═════ ENTRIES SHOWN

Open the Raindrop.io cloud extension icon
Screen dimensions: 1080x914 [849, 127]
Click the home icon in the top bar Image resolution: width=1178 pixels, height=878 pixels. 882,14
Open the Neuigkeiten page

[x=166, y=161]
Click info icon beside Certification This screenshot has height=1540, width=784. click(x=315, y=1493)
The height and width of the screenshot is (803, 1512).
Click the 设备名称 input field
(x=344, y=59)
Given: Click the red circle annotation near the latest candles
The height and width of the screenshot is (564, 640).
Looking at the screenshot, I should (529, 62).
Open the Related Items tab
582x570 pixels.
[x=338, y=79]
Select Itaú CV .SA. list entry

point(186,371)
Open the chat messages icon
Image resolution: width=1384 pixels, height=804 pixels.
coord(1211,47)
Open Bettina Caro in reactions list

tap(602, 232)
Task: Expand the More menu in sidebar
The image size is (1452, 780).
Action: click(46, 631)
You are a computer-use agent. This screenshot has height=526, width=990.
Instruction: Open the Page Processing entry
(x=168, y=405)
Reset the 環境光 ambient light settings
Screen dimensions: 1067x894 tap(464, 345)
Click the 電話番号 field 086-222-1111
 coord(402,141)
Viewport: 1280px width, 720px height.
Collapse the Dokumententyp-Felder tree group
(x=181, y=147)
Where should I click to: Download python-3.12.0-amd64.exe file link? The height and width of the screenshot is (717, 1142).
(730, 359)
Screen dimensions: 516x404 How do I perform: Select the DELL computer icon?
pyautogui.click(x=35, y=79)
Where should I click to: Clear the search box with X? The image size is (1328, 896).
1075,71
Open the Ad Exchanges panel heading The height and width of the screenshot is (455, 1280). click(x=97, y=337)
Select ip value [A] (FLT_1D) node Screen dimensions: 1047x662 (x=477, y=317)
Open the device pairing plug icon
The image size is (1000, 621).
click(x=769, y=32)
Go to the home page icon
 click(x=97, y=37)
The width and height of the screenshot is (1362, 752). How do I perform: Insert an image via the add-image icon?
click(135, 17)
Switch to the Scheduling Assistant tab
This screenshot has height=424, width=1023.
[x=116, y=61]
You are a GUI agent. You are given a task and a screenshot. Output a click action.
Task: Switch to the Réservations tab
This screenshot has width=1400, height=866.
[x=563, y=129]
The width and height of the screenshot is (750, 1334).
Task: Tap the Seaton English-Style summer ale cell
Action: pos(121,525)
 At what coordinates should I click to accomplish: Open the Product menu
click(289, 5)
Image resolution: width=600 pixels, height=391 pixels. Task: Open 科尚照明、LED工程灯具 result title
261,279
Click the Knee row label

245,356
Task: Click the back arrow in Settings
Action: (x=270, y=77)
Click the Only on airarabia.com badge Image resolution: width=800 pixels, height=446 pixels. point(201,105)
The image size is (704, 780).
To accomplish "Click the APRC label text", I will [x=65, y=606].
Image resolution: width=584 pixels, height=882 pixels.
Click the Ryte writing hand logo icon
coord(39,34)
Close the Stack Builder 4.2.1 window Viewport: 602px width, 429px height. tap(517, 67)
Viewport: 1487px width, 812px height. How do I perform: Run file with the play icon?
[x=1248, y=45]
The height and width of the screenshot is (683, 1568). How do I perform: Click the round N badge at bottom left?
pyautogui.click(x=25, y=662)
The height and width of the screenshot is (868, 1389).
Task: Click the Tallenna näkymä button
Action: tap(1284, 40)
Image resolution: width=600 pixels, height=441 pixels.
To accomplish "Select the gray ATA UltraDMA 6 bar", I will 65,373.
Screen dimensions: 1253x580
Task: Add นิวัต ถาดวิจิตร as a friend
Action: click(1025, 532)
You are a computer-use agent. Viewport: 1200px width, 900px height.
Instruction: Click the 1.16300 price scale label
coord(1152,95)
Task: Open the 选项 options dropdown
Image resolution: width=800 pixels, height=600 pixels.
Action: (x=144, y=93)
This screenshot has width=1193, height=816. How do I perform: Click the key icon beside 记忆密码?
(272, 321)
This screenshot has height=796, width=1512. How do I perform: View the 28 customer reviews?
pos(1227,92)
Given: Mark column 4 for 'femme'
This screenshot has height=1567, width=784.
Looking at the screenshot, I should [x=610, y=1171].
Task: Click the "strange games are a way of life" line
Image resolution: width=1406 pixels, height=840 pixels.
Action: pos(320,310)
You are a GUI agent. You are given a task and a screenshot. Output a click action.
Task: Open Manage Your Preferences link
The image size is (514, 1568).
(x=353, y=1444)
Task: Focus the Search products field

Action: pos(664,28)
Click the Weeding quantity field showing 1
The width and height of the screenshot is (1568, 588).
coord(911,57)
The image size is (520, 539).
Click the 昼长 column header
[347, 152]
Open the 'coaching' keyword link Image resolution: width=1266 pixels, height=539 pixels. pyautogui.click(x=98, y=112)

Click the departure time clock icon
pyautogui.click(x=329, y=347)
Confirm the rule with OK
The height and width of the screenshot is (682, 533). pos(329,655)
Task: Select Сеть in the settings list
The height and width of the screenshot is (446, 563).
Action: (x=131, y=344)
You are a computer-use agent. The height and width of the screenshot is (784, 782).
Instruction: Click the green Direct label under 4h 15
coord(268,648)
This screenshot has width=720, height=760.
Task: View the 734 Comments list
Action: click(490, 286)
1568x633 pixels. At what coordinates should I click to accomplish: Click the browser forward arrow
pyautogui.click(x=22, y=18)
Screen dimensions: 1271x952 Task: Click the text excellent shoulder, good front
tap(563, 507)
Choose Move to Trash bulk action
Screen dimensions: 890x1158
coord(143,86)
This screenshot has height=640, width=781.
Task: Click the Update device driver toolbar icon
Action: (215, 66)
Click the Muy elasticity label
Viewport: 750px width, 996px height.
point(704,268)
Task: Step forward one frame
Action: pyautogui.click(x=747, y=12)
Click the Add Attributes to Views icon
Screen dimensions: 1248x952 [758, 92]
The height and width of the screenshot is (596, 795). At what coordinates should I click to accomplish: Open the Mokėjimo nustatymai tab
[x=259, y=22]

══════════

_TASK DESCRIPTION:_
Give all of the entries again, exactly.

_RESPONSE:_
Open the Raindrop.io cloud extension icon
Screen dimensions: 1080x914 [849, 127]
Click the home icon in the top bar Image resolution: width=1178 pixels, height=878 pixels. 882,14
Open the Neuigkeiten page

[x=166, y=161]
Click info icon beside Certification This screenshot has height=1540, width=784. click(x=315, y=1493)
The height and width of the screenshot is (803, 1512).
Click the 设备名称 input field
(x=344, y=59)
Given: Click the red circle annotation near the latest candles
The height and width of the screenshot is (564, 640).
Looking at the screenshot, I should (529, 62).
Open the Related Items tab
582x570 pixels.
[x=338, y=79]
Select Itaú CV .SA. list entry

point(186,371)
Open the chat messages icon
Image resolution: width=1384 pixels, height=804 pixels.
coord(1211,47)
Open Bettina Caro in reactions list

tap(602, 232)
Task: Expand the More menu in sidebar
The image size is (1452, 780).
Action: click(46, 631)
You are a computer-use agent. This screenshot has height=526, width=990.
Instruction: Open the Page Processing entry
(x=168, y=405)
Reset the 環境光 ambient light settings
Screen dimensions: 1067x894 tap(464, 345)
Click the 電話番号 field 086-222-1111
 coord(402,141)
Viewport: 1280px width, 720px height.
Collapse the Dokumententyp-Felder tree group
(x=181, y=147)
Where should I click to: Download python-3.12.0-amd64.exe file link? The height and width of the screenshot is (717, 1142).
(730, 359)
Screen dimensions: 516x404 How do I perform: Select the DELL computer icon?
pyautogui.click(x=35, y=79)
Where should I click to: Clear the search box with X? The image size is (1328, 896).
1075,71
Open the Ad Exchanges panel heading The height and width of the screenshot is (455, 1280). click(x=97, y=337)
Select ip value [A] (FLT_1D) node Screen dimensions: 1047x662 (x=477, y=317)
Open the device pairing plug icon
The image size is (1000, 621).
click(x=769, y=32)
Go to the home page icon
 click(x=97, y=37)
The width and height of the screenshot is (1362, 752). How do I perform: Insert an image via the add-image icon?
click(135, 17)
Switch to the Scheduling Assistant tab
This screenshot has height=424, width=1023.
[x=116, y=61]
You are a GUI agent. You are given a task and a screenshot. Output a click action.
Task: Switch to the Réservations tab
This screenshot has width=1400, height=866.
[x=563, y=129]
The width and height of the screenshot is (750, 1334).
Task: Tap the Seaton English-Style summer ale cell
Action: pos(121,525)
 At what coordinates should I click to accomplish: Open the Product menu
click(289, 5)
Image resolution: width=600 pixels, height=391 pixels. Task: Open 科尚照明、LED工程灯具 result title
261,279
Click the Knee row label

245,356
Task: Click the back arrow in Settings
Action: (x=270, y=77)
Click the Only on airarabia.com badge Image resolution: width=800 pixels, height=446 pixels. point(201,105)
The image size is (704, 780).
To accomplish "Click the APRC label text", I will [x=65, y=606].
Image resolution: width=584 pixels, height=882 pixels.
Click the Ryte writing hand logo icon
coord(39,34)
Close the Stack Builder 4.2.1 window Viewport: 602px width, 429px height. tap(517, 67)
Viewport: 1487px width, 812px height. How do I perform: Run file with the play icon?
[x=1248, y=45]
The height and width of the screenshot is (683, 1568). How do I perform: Click the round N badge at bottom left?
pyautogui.click(x=25, y=662)
The height and width of the screenshot is (868, 1389).
Task: Click the Tallenna näkymä button
Action: tap(1284, 40)
Image resolution: width=600 pixels, height=441 pixels.
To accomplish "Select the gray ATA UltraDMA 6 bar", I will 65,373.
Screen dimensions: 1253x580
Task: Add นิวัต ถาดวิจิตร as a friend
Action: click(1025, 532)
You are a computer-use agent. Viewport: 1200px width, 900px height.
Instruction: Click the 1.16300 price scale label
coord(1152,95)
Task: Open the 选项 options dropdown
Image resolution: width=800 pixels, height=600 pixels.
Action: (x=144, y=93)
This screenshot has width=1193, height=816. How do I perform: Click the key icon beside 记忆密码?
(272, 321)
This screenshot has height=796, width=1512. How do I perform: View the 28 customer reviews?
pos(1227,92)
Given: Mark column 4 for 'femme'
This screenshot has height=1567, width=784.
Looking at the screenshot, I should [x=610, y=1171].
Task: Click the "strange games are a way of life" line
Image resolution: width=1406 pixels, height=840 pixels.
Action: pos(320,310)
You are a GUI agent. You are given a task and a screenshot. Output a click action.
Task: Open Manage Your Preferences link
The image size is (514, 1568).
(x=353, y=1444)
Task: Focus the Search products field

Action: pos(664,28)
Click the Weeding quantity field showing 1
The width and height of the screenshot is (1568, 588).
coord(911,57)
The image size is (520, 539).
Click the 昼长 column header
[347, 152]
Open the 'coaching' keyword link Image resolution: width=1266 pixels, height=539 pixels. pyautogui.click(x=98, y=112)

Click the departure time clock icon
pyautogui.click(x=329, y=347)
Confirm the rule with OK
The height and width of the screenshot is (682, 533). pos(329,655)
Task: Select Сеть in the settings list
The height and width of the screenshot is (446, 563).
Action: (x=131, y=344)
You are a computer-use agent. The height and width of the screenshot is (784, 782).
Instruction: Click the green Direct label under 4h 15
coord(268,648)
This screenshot has width=720, height=760.
Task: View the 734 Comments list
Action: click(490, 286)
1568x633 pixels. At what coordinates should I click to accomplish: Click the browser forward arrow
pyautogui.click(x=22, y=18)
Screen dimensions: 1271x952 Task: Click the text excellent shoulder, good front
tap(563, 507)
Choose Move to Trash bulk action
Screen dimensions: 890x1158
coord(143,86)
This screenshot has height=640, width=781.
Task: Click the Update device driver toolbar icon
Action: (215, 66)
Click the Muy elasticity label
Viewport: 750px width, 996px height.
point(704,268)
Task: Step forward one frame
Action: pyautogui.click(x=747, y=12)
Click the Add Attributes to Views icon
Screen dimensions: 1248x952 [758, 92]
The height and width of the screenshot is (596, 795). At what coordinates should I click to accomplish: Open the Mokėjimo nustatymai tab
[x=259, y=22]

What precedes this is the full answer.